We're coming up on baseball's trade deadline Friday afternoon; trades still can be made after that 7/31 deadline, but players need to clear waivers to be traded after that, so a team that wants to effectively veto a trade can claim the player they'd rather not see go to someone else and force his current team to either let him go to the claimer or pull him off of waivers.
Thus, any big deals need to be done before then. Free agency has added a wrinkle to such trade-deadline deals. Teams that have players on the last year of their deals might be tempted to trade them in late July and get something for them rather than lose them come next year and get either nothing or next to nothing (net losers in free agency do get some draft picks, but not as much as they'd get in a trade in most cases).
That temptation is stronger when a team is have a bad year and is out of contention for the playoffs by late July; those teams will be sellers, while teams in the pennant race will by buyers, "renting" the prospective free agent for two months plus the playoffs in return for prospects . Teams that are almost out of contention are in the cusp of what the Detroit Free Press folks have been calling the "the buy/sell question."
[The Tigers have] lost nine of their last 13 games and are four games out of the final wild-card spot in the American League.
A number of key Tigers, such as ace pitcher David Price and outfielder Yoenis Cespedes (cut and pasted that one from the article, thank you) are on the last year of their contract and would command a rather nice prospect or two from a team serious in making a run at the World Series this year. With a number of holes in their pitching staff and best-hitter-in-baseball Miguel Cabrera out for a few more weeks, a playoff run is somewhat iffy, so a half-empty view of things would lean towards the sell side if we have a Boolean buy/sell decision to make.
However, there is a third option to consider, especially for a former finance professor. If we make the players stocks, we also have a hold option, hanging on to the stock.
The analogy doesn't work all that well, since the players can go away in two months. However, if you trade a player now, he's gone and is unlikely to come back in free agency. It's a rare sight to see the object of a rent-a-player deal sign with the seller the next year, although I recall Jim Slaton do that in the late 70s, getting traded from Milwaukee to Detroit then going right back to the Brew Crew the next year as a free agent; that one hurt, since they were in the same division back then and Ben Oglivie (who went the other way in the trade) bloomed into a good power hitter on the other side of Lake Michigan.

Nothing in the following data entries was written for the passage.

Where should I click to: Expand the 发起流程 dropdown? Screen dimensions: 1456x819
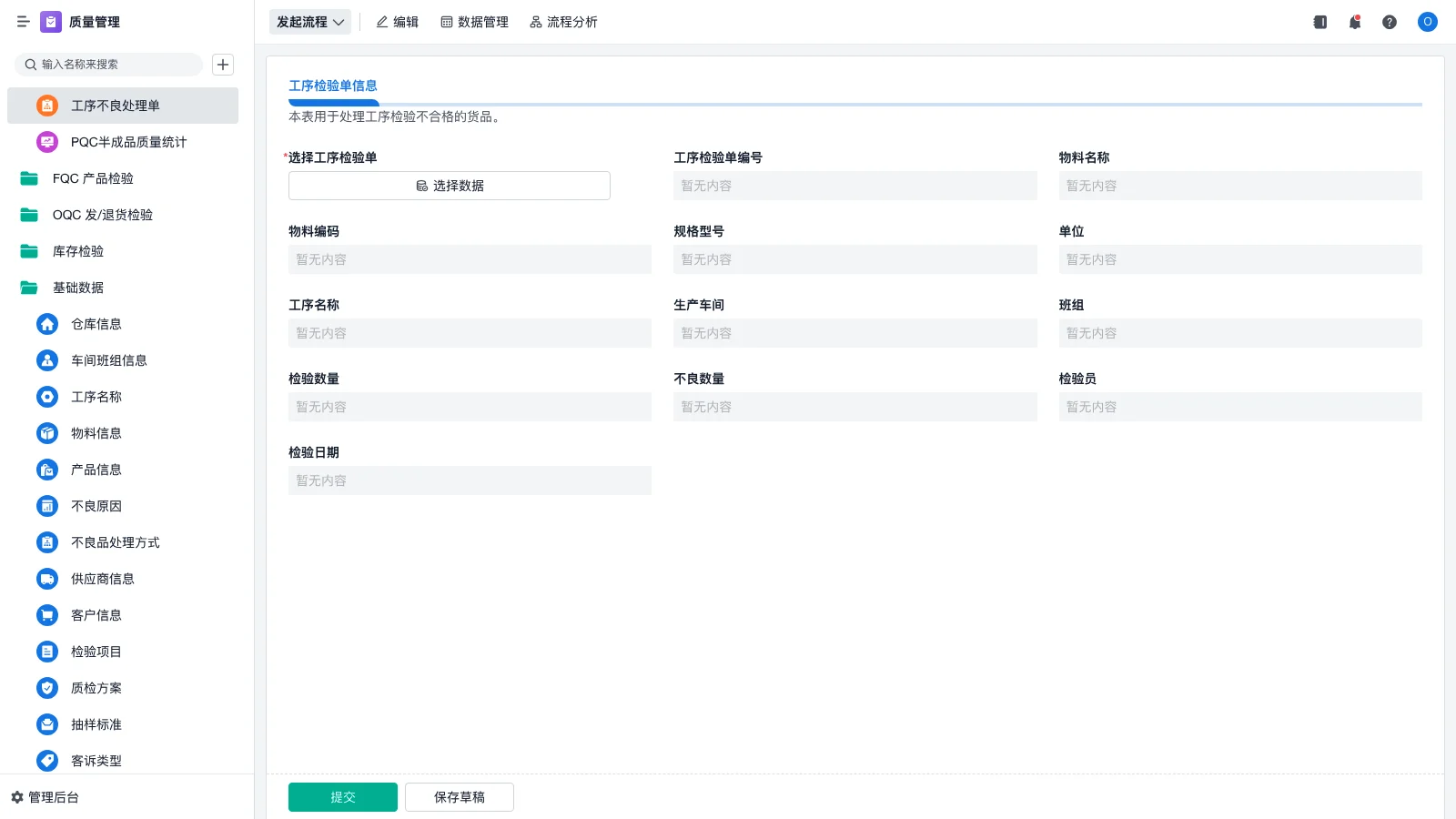[x=310, y=22]
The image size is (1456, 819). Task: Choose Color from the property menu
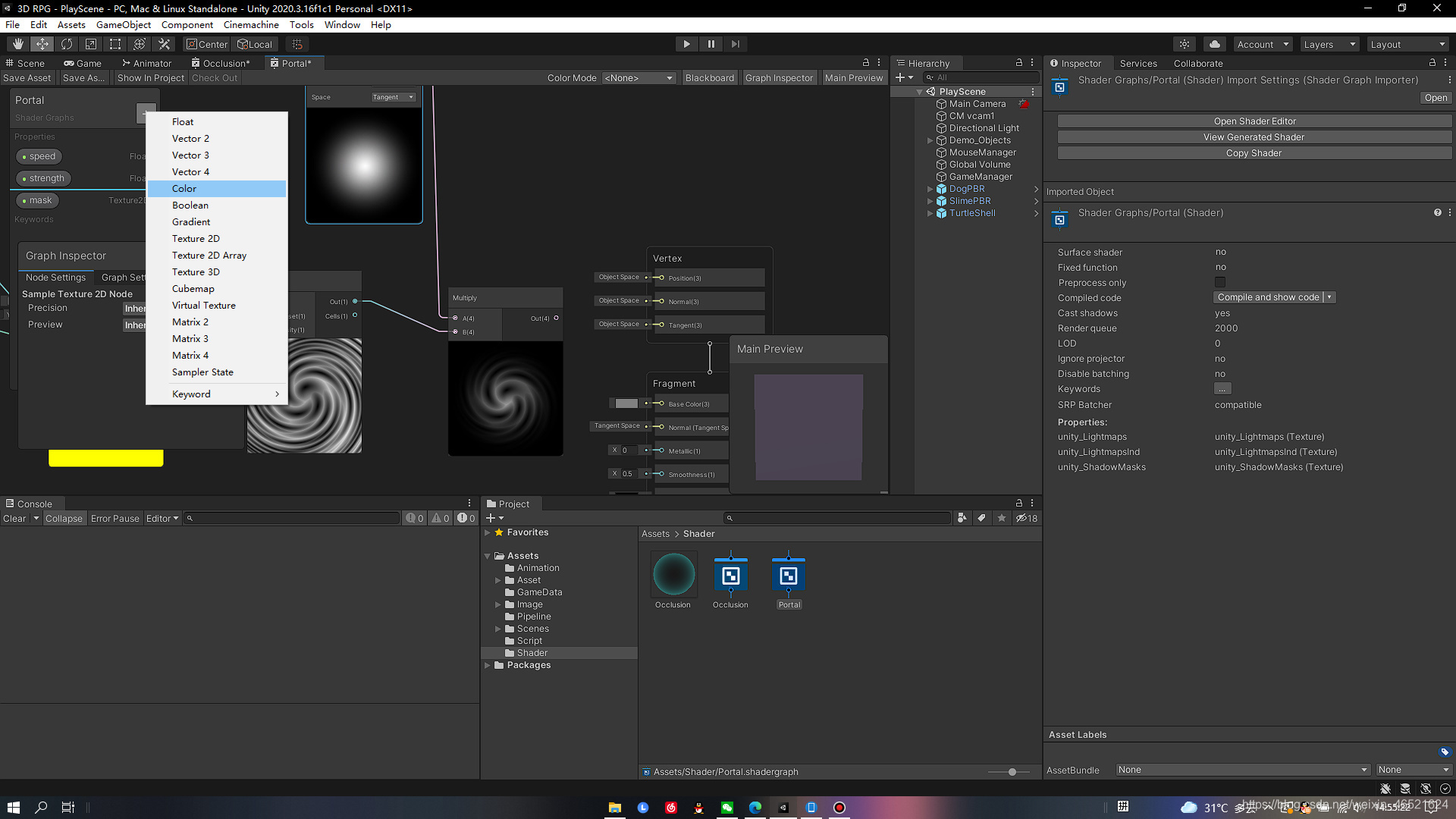pos(184,189)

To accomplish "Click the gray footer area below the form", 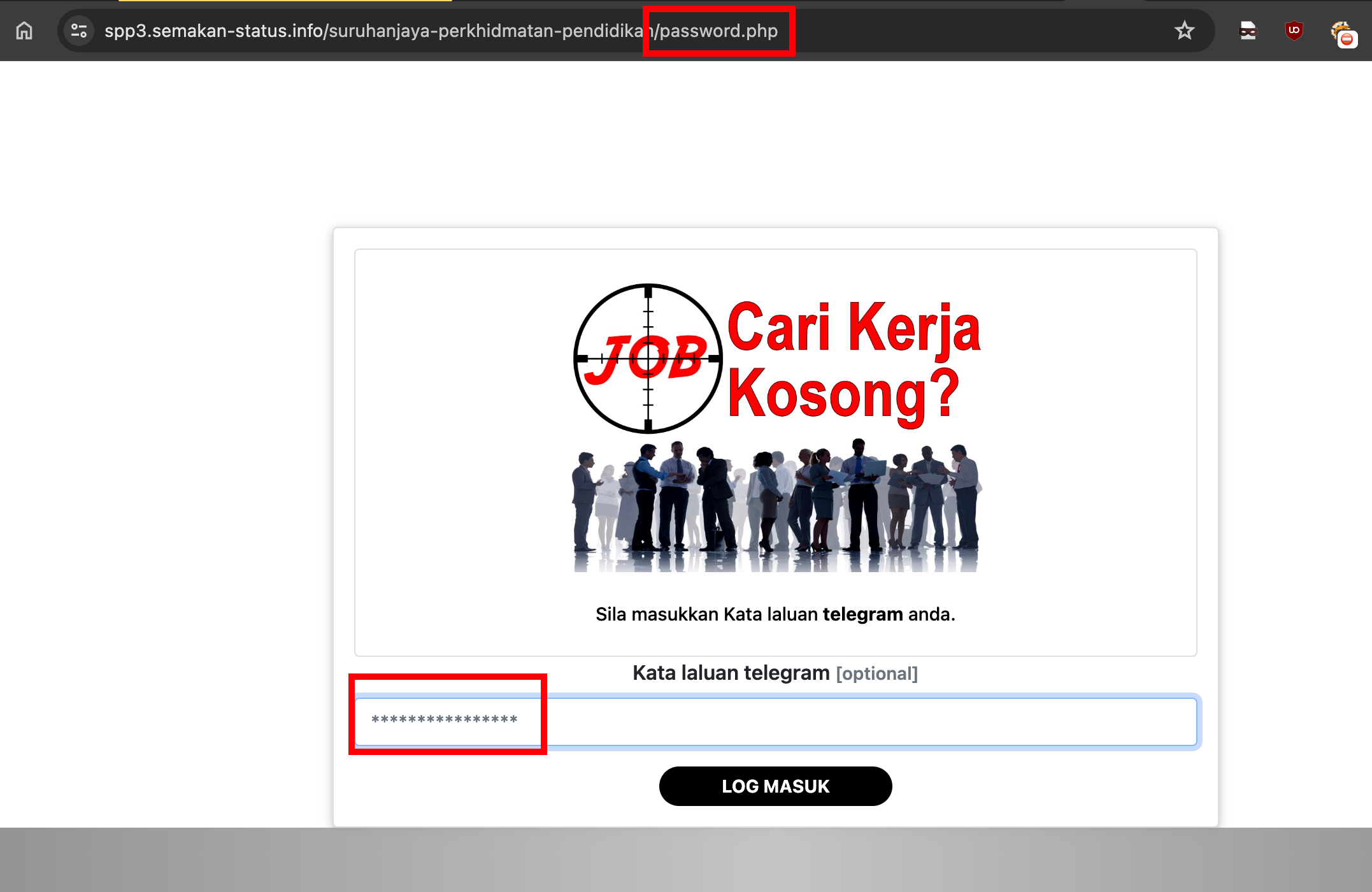I will pyautogui.click(x=686, y=860).
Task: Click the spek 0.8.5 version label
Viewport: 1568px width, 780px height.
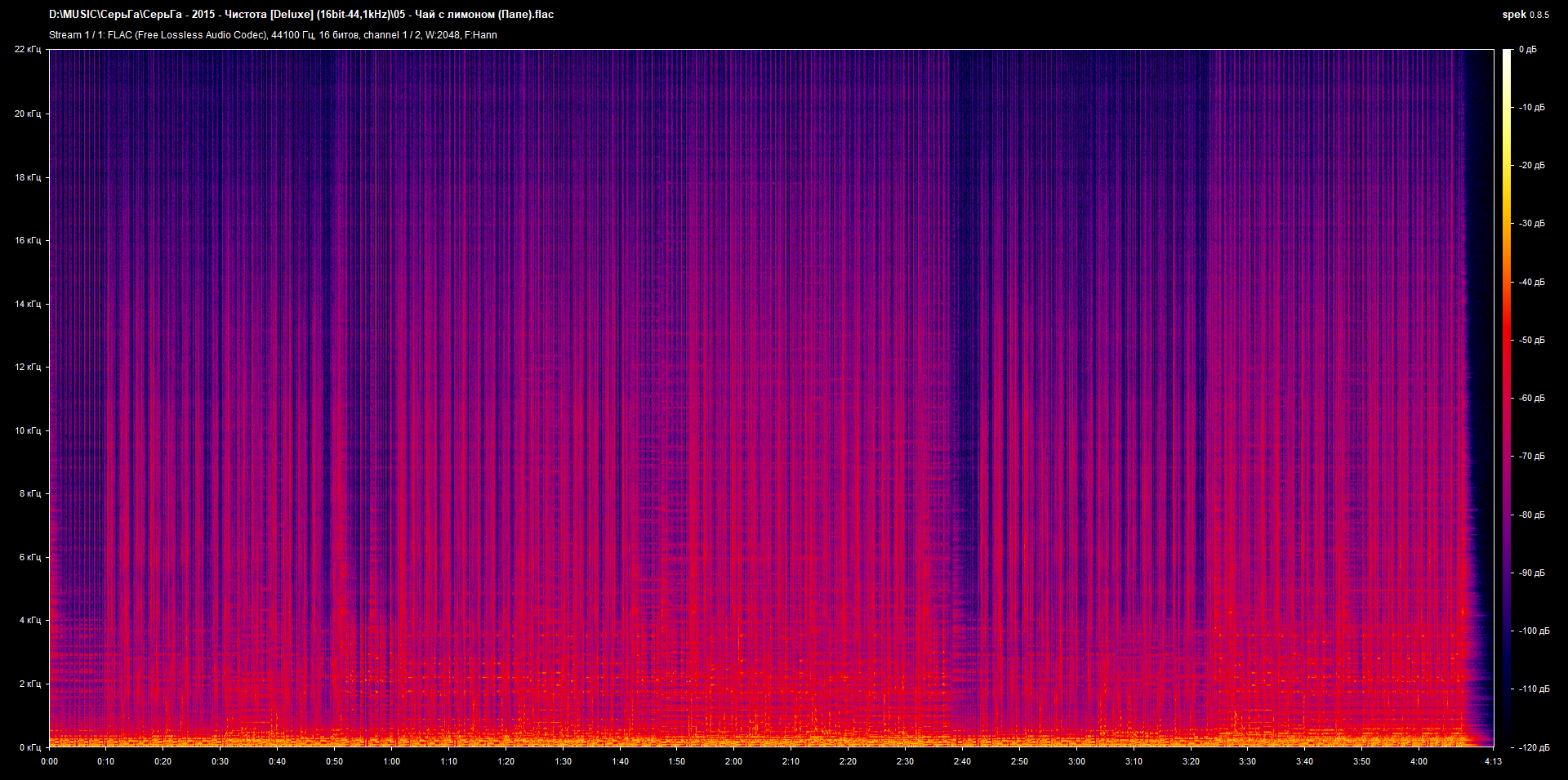Action: (x=1526, y=14)
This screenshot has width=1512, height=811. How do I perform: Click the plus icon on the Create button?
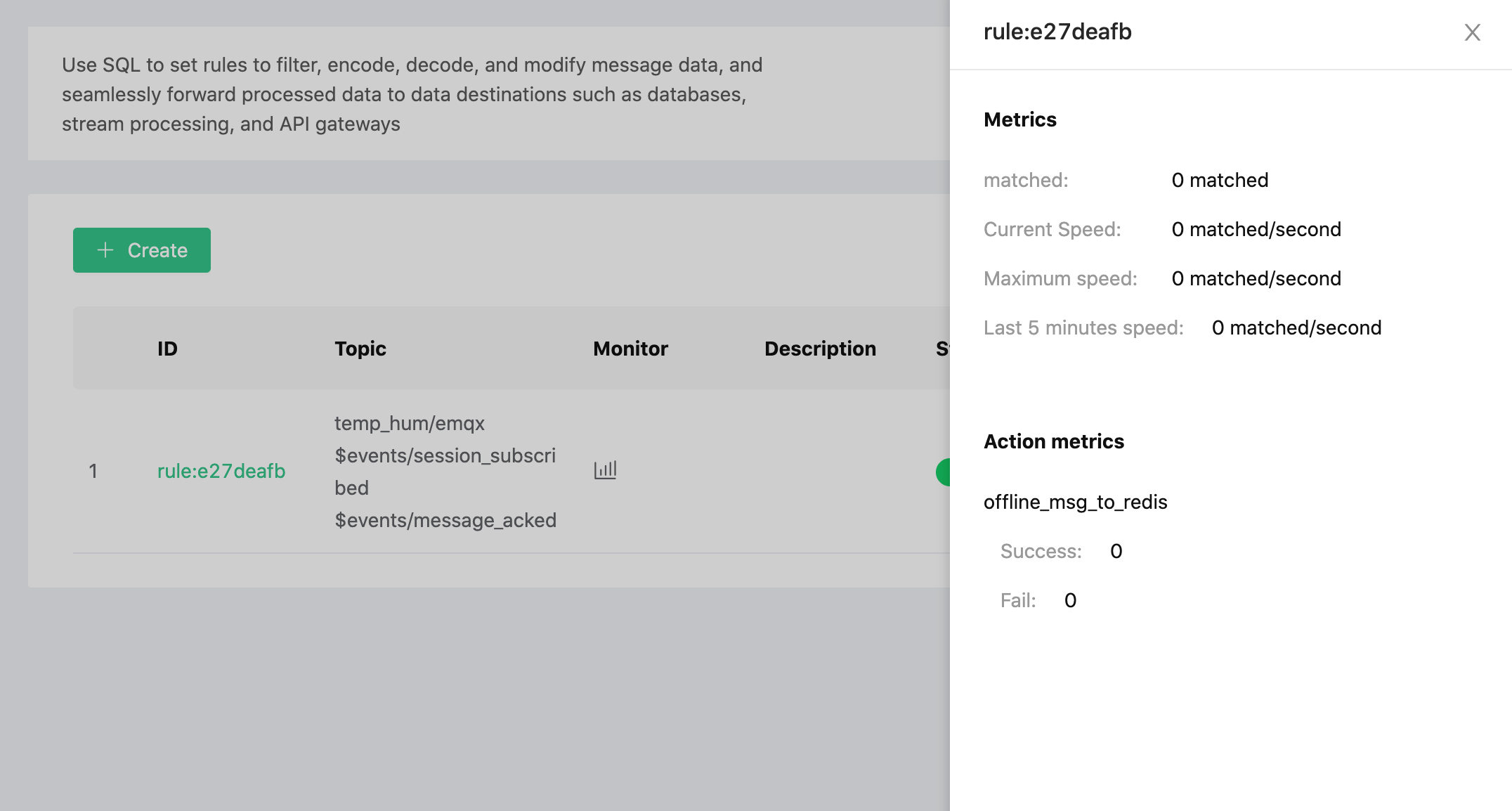click(x=105, y=250)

So, if the Tigers were playing with the idea of trading David Price, a hidden cost of trading him would be losing the inside track of being his default value for next year. Pitchers like Price are rare; you can't just plunk down the going rate and get a Price 2.0 off the shelf.
That inside track option on Price or other quality free agents is something that gets underplayed in that buy/sell meme. That option could well be worth more than a good AA prospect or two.